Yes, just outside Philadelphia. It was very noticeable to me when I was working outside of Rochester, NY. Things were just starting to bud there, and I'd come home for the weekend to see lots of stuff already in bloom and trees greening up.

I love these pictures. And also most love the fresh green color of the leaves in early May. Thank you, Janie.

As an aside - i'm not sure people in NY are grumpy, I think it's more a matter of always being pressed for time and space and therefore being blunt to the point of rudeness .

They're not in a bad mood, they just want you to get to the point and/or get out of their way. Right now.

I'm glad to have grown up (mostly) in NY, and also glad not to be there now.

They're not in a bad mood, they just want you to get to the point and/or get out of their way. Right now.

This made me laugh, because I did a lot of walking on those few days in NYC, along with my daughter, who was living there at the time. We were both impatient with those damned tourists who would amble along as if there was no one else in the world besides them, especially no one who wanted to get where they were going in good time. In that respect it felt a lot like Harvard Square, only bigger. ;-)

When I last went to NY, people were very polite - but it might have something to do with the fact that it was a year after 9/11. I was also struck by the fact that it seemed to be commonly accepted to pay for a taxi whose driver neither spoke English, nor did he know were he's going.

I thought that happened only in films, e.g. Armin Mueller-Stahl in Jim Jarmusch's Night on Earth.

Londoners are incredibly polite - you step on their foot and they say sorry - but can be a bit passive aggressive and it can be hard to find out what they actually mean or want (unless it's a middle aged East Ender).

Berliners can't help themselves but be rude, but many have a heart of gold.

Hey, we Berliners have a reputation to uphold ;-)
(But the second part gets neglected a bit these days and the rudeness used to be more witty.)

On that lighter, spring green: when I grew up in the far east (as it used to be called), it was the very early green of the rice paddies, soon after the shoots emerged from the water, that was the most amazing colour. And since many of the terraced paddies were at different stages, you could really see the contrast. Those terraced rice landscapes spilling down hills (in Bali for example) were so very beautiful.

It was hard to find pictures illustrating exactly what I was talking about, but still, these three pictures are worth looking at:




Sometimes, when I was driving alone in one of my last trips to Bali (the first was pretty much pre-mass tourism), I would crest a hill and be greeted by a sight so beautiful I would actually burst out laughing.

russell: They're not in a bad mood, they just want you to get to the point and/or get out of their way.

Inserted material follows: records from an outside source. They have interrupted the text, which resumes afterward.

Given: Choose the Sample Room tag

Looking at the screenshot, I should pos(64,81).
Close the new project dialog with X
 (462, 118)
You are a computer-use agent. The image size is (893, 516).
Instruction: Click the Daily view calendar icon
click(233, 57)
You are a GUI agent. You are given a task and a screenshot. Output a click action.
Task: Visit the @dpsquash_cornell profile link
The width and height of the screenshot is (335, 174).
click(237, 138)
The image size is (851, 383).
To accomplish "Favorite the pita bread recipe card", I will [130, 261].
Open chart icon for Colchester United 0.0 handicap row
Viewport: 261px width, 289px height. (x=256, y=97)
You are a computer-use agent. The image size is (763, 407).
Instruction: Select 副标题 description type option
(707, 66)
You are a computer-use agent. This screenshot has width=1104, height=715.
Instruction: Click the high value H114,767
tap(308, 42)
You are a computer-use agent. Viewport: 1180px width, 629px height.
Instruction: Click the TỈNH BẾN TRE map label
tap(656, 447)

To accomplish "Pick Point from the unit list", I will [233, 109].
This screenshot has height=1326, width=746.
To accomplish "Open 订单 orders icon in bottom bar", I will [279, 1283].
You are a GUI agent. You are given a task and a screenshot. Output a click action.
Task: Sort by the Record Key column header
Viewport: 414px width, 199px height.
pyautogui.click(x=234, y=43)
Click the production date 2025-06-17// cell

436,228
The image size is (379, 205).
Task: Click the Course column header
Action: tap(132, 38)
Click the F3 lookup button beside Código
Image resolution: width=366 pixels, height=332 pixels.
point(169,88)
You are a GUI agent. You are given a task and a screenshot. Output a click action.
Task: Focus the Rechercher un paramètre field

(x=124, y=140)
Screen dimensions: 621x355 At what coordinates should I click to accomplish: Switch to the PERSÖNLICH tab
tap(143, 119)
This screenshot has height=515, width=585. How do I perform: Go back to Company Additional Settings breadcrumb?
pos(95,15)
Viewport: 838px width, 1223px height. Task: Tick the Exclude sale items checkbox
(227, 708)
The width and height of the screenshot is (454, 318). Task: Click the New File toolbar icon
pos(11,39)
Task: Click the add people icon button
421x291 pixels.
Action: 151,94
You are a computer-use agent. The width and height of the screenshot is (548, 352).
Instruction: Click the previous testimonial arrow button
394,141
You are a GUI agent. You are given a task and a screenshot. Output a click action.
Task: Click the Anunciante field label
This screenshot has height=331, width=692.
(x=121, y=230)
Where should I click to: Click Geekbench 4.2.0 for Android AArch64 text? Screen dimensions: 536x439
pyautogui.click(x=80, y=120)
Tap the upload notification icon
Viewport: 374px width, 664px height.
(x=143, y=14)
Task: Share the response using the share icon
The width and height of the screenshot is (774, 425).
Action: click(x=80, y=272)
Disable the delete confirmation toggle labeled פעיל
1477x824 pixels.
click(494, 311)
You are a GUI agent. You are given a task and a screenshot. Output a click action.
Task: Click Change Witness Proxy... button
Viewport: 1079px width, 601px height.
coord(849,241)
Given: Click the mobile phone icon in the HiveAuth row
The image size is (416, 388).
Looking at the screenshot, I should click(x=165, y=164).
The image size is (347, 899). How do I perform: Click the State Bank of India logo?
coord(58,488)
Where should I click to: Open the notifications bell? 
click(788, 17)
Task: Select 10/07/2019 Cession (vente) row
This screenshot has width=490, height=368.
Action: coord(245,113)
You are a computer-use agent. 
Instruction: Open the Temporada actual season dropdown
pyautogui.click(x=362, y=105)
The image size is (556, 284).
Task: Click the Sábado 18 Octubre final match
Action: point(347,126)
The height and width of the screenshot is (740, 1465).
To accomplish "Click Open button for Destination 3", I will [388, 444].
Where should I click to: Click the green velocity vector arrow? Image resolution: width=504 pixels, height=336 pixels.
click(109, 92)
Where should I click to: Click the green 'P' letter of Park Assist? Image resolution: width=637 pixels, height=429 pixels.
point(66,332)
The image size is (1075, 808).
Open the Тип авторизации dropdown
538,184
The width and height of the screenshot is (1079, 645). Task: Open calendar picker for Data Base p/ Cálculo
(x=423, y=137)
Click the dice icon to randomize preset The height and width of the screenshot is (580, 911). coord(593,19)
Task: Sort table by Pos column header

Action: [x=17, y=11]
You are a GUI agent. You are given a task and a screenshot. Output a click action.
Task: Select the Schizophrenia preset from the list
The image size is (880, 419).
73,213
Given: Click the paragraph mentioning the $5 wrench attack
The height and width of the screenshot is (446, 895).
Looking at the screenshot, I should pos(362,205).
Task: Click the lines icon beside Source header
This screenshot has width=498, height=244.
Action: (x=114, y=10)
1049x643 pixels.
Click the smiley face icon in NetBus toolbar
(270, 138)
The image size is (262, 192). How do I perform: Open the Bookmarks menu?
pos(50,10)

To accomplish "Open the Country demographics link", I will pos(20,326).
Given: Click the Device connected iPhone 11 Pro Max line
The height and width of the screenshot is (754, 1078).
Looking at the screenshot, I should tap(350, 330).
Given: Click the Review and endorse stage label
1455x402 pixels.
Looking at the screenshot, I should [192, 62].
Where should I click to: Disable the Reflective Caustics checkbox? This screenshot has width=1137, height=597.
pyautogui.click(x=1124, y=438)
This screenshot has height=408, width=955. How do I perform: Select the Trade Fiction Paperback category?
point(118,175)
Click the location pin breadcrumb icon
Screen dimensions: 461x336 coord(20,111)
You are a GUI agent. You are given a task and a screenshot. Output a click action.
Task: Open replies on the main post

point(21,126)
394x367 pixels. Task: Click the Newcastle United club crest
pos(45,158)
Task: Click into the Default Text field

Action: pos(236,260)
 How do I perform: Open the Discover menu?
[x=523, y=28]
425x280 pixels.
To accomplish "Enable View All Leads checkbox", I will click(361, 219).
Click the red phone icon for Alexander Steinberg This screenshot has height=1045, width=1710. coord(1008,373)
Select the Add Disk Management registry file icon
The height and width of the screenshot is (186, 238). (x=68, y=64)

My brother recently complained to me that I often take too long to get to the point. I promised that from now on I will only tell him punchlines, not whole jokes.

JanieM: I did a lot of walking on those few days in NYC

Lucky you. Last time I was in NYC, it was to squire my cousin and her boyfriend around. They were visiting from Greece. We spent 3 days with me driving them around Manhattan.

My cousin has been like FDR since birth: legs paralyzed, she can stand and sort of shuffle along with the aid of leg braces and crutches -- but only on level surfaces. Thresholds defeat her, long distances are hopeless. So I couldn't believe our luck when we scored a parking space right beside the sidewalk seating area of a charming restaurant -- twice! I think I used up a good fraction of my lifetime quota of luck on that trip.